* **YOUR ASSIGNMENT**: From the entries that follow, copy exactly the lines beginning at the line holding "Why Join University Honors? [menuitem]" and continuing through the line holding "What's Involved? [menuitem] (57, 217)".
--- TASK INPUT ---
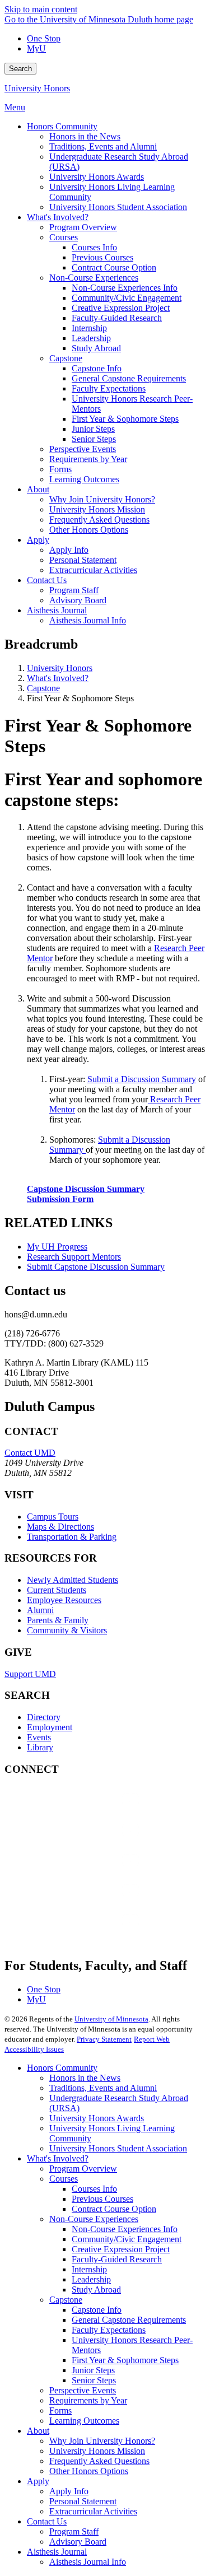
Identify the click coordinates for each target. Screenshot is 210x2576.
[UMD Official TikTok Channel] (88, 1931)
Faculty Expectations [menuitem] (109, 388)
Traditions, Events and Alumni (103, 2088)
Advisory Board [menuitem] (77, 600)
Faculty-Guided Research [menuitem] (117, 318)
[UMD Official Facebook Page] (88, 1810)
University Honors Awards (96, 2118)
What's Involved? (57, 678)
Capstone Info (97, 2309)
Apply (38, 2481)
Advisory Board (77, 2541)
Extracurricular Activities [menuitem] (93, 570)
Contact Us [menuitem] (47, 580)
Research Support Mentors (74, 1256)
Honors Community (62, 2067)
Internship (89, 2269)
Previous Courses (102, 2199)
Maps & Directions (60, 1526)
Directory (43, 1717)
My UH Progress (57, 1246)
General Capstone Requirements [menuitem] (129, 378)
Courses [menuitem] (63, 237)
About (38, 2430)
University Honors (37, 88)
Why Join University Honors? (102, 2440)
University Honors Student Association (118, 2148)
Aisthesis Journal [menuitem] (57, 610)
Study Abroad (96, 2289)
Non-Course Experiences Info (125, 2229)
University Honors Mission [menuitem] (97, 509)
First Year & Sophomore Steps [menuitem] (125, 418)
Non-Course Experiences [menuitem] (93, 277)
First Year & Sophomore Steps (125, 2360)
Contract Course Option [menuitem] (114, 267)
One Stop (43, 38)
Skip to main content (40, 9)
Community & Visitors (67, 1630)
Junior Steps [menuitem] (93, 429)
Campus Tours (52, 1516)
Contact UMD (29, 1452)
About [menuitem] (38, 489)
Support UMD (30, 1674)
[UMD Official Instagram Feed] (88, 1841)
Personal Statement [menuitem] (82, 560)
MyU (36, 48)
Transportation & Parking (71, 1536)
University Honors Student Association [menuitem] (118, 207)
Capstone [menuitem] (65, 358)
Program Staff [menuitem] (74, 590)
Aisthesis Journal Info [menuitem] (87, 620)
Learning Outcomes (84, 2420)
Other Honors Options (88, 2471)
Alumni (40, 1610)
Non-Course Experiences (93, 2219)
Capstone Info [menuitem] (97, 368)
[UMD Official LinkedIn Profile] (88, 1901)
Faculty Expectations (109, 2330)
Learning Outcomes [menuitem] (84, 479)
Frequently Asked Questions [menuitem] (99, 519)
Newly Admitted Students (72, 1580)
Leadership (91, 2279)
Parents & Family (57, 1620)
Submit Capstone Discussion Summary (96, 1266)
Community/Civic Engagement (126, 2239)
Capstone (43, 688)
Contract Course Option (114, 2209)
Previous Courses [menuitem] (102, 257)
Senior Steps (94, 2380)
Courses (63, 2178)
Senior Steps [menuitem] (94, 439)
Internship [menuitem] (89, 328)
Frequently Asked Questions (99, 2461)
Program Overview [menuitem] (83, 227)
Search (20, 68)
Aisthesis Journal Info (87, 2561)
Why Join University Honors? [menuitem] (102, 499)
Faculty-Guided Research (117, 2259)
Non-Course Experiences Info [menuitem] (125, 287)
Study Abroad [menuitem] (96, 348)
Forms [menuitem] (60, 469)
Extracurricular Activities (93, 2511)
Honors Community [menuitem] (62, 126)
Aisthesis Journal (57, 2551)
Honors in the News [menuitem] (84, 136)
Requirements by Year (88, 2400)
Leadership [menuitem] (91, 338)
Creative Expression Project (121, 2249)
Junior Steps (93, 2370)
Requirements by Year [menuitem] (88, 459)
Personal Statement (82, 2501)
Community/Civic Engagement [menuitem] (126, 297)
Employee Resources (64, 1600)
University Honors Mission (97, 2451)
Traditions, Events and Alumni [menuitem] (103, 146)
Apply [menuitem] (38, 539)
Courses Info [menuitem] (94, 247)
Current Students (56, 1590)
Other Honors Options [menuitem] (88, 529)
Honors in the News (84, 2078)
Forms (60, 2410)
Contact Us (47, 2521)
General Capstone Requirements (129, 2320)
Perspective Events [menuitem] (82, 449)
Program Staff (74, 2531)
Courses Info (94, 2188)
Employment (49, 1727)
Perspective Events (82, 2390)
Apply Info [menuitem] (68, 550)
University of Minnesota (111, 2019)
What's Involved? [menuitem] (57, 217)
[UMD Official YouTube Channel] (88, 1871)
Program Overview (83, 2168)
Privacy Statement (104, 2039)
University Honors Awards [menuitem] (96, 176)
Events (39, 1737)
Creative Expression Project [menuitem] (121, 308)
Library (40, 1747)
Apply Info (68, 2491)
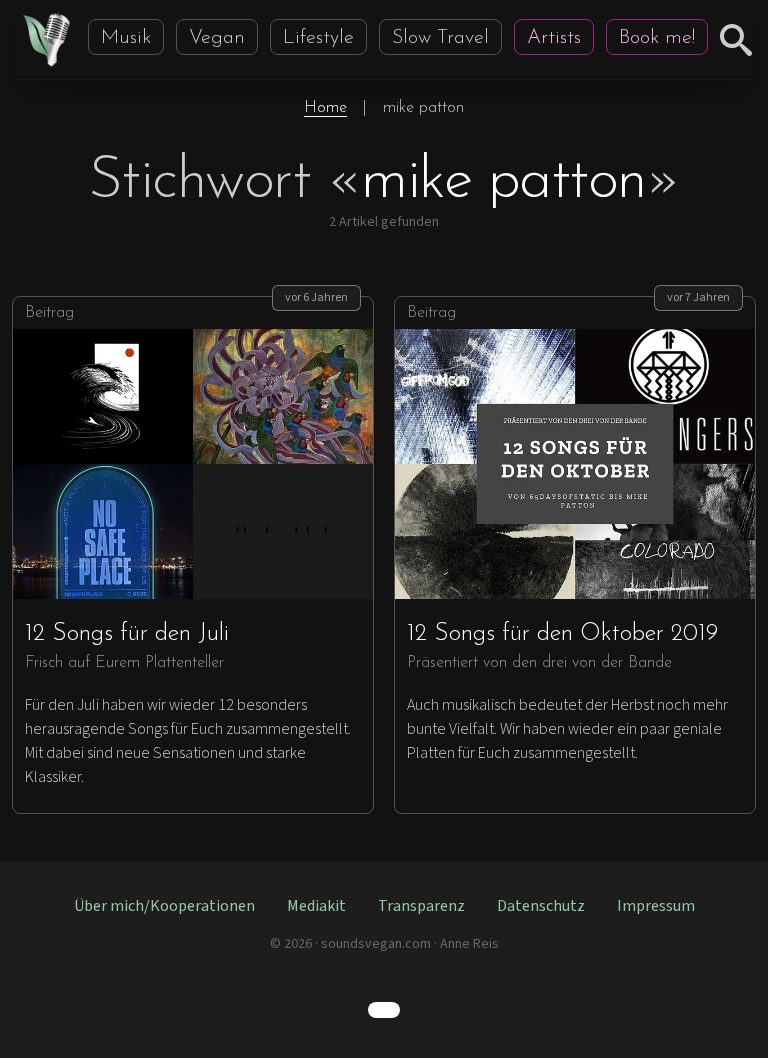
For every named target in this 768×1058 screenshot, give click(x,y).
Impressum (656, 906)
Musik (126, 38)
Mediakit (316, 906)
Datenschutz (541, 906)
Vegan (217, 38)
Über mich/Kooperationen (164, 906)
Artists (554, 38)
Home (325, 108)
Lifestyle (318, 38)
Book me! (657, 38)
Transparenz (421, 906)
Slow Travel (440, 38)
---
* **SOLUTION TO THIS EXERCISE**:
Why Join University Honors? [menuitem] (102, 499)
Faculty-Guided Research (117, 2259)
Non-Course Experiences Info [menuitem] (125, 287)
Study Abroad [menuitem] (96, 348)
Forms [menuitem] (60, 469)
Extracurricular Activities (93, 2511)
Honors Community [menuitem] (62, 126)
Aisthesis Journal (57, 2551)
Honors in the News [menuitem] (84, 136)
Requirements by Year (88, 2400)
Leadership [menuitem] (91, 338)
Creative Expression Project (121, 2249)
Junior Steps (93, 2370)
Requirements by Year [menuitem] (88, 459)
Personal Statement (82, 2501)
Community/Civic Engagement [menuitem] (126, 297)
Employee Resources (64, 1600)
University Honors Mission (97, 2451)
Traditions, Events and Alumni [menuitem] (103, 146)
Apply [menuitem] (38, 539)
Courses Info [menuitem] (94, 247)
Current Students (56, 1590)
Other Honors Options [menuitem] (88, 529)
Honors in the News (84, 2078)
Forms (60, 2410)
Contact Us (47, 2521)
General Capstone Requirements (129, 2320)
Perspective Events [menuitem] (82, 449)
Program Staff (74, 2531)
Courses Info (94, 2188)
Employment (49, 1727)
Perspective Events (82, 2390)
Apply Info [menuitem] (68, 550)
University of Minnesota (111, 2019)
What's Involved? [menuitem] (57, 217)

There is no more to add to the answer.